I was fortunate because it turned out my illness was treatable. But I was upset that I didn’t stand up for myself. That I dismissed my own pain, that I didn’t recognize how much discomfort I was in, and that my fear kept me from demanding, with my doctors, that we figure out better treatment.

“I was angry and upset with myself. Because fat bias did keep me sick for a long time, but it wasn’t only the fat bias of doctors ― it was also fat bias hidden away in myself.”

Stories about weight bias and missed diagnoses often focus on the justifiable and understandable rage in the aftermath. That doctor should have known! People die because of misdiagnoses by physicians working from prejudicial assumptions about the health of fat people. Fat people are less likely to receive life-saving cancer screenings, and often experience massive, mortality-impacting delays in accurate diagnosis because doctors (and even specialists) are often insistent that all of their problems are attributable to their weight.

What is sometimes overlooked is the fact that fat people themselves internalize the lowest expectations of their own health and don’t report symptoms, sometimes because we think we deserve them. Or at least that we don’t deserve to feel well.

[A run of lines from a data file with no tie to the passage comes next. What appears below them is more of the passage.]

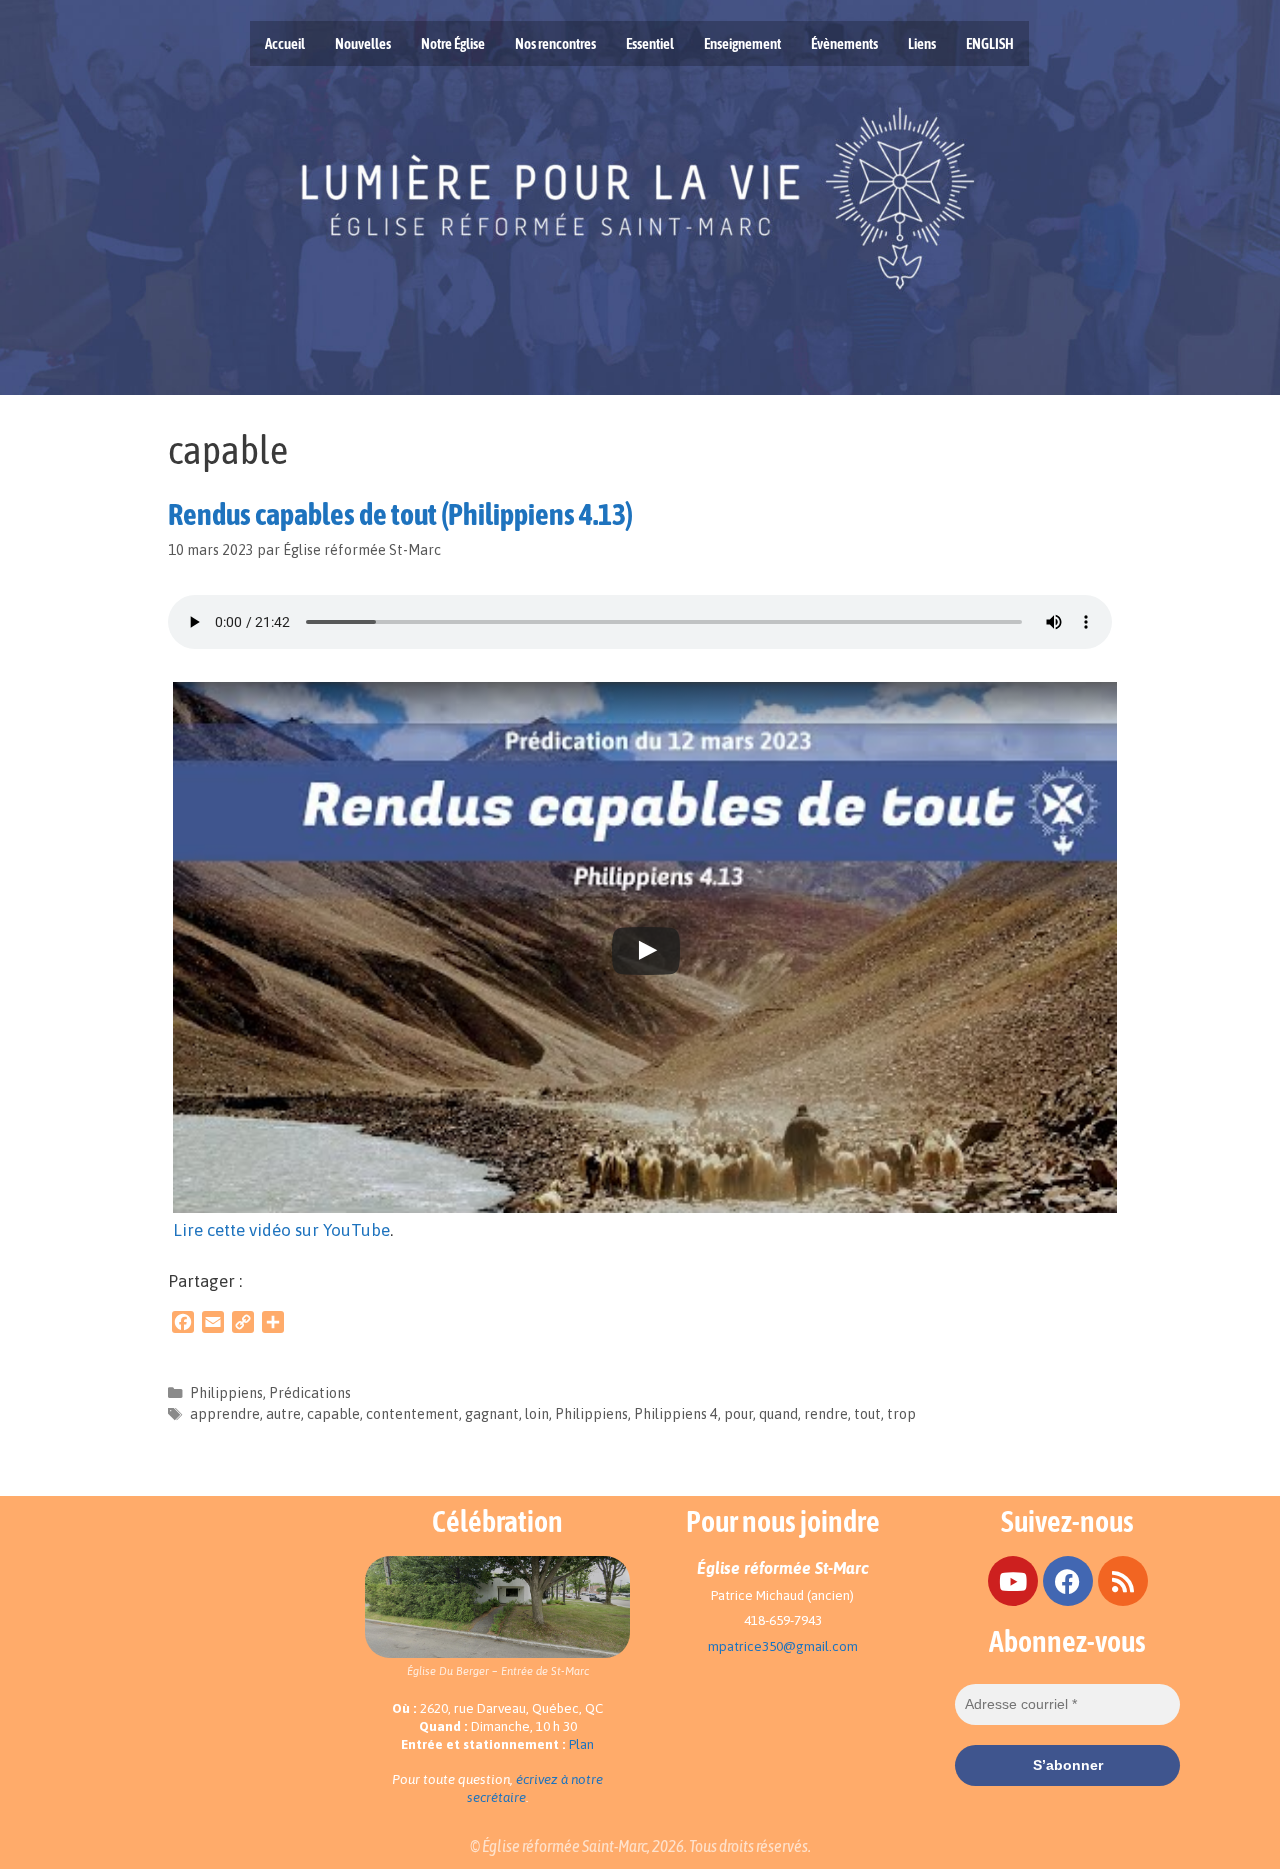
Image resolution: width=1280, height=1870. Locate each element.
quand (778, 1414)
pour (738, 1414)
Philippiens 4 (676, 1414)
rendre (826, 1414)
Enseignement (742, 43)
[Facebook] (1068, 1581)
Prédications (310, 1393)
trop (901, 1414)
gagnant (492, 1414)
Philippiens (226, 1393)
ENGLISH (990, 43)
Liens (922, 43)
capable (333, 1414)
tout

We should be raging at the entire medical community for its failure to provide the same quality of care to fat patients, for putting fat patients in a position where they must fight to have their pain and illness taken seriously.  But we should also be vigilant and look inward at how living with external bias influences how we regard and care for ouselves — even those of us who know better, and even those of us who think we are immune by now.

Fat bias is an insidious poison, both physically and mentally, and none of us, not even the best role model you know, is ever fully inoculated from it.

Oh, and I haven’t been back to that mountain, haven’t done my victory climb, haven’t taken a photo to share with a teary Instagram caption about having remedied my failure with exultant success. I don’t need to. My victory was identifying the parts of my brain still trying to negative-talk me into self-loathing and then shutting them down. My victory was breathing. My victory was reclaiming my body, again.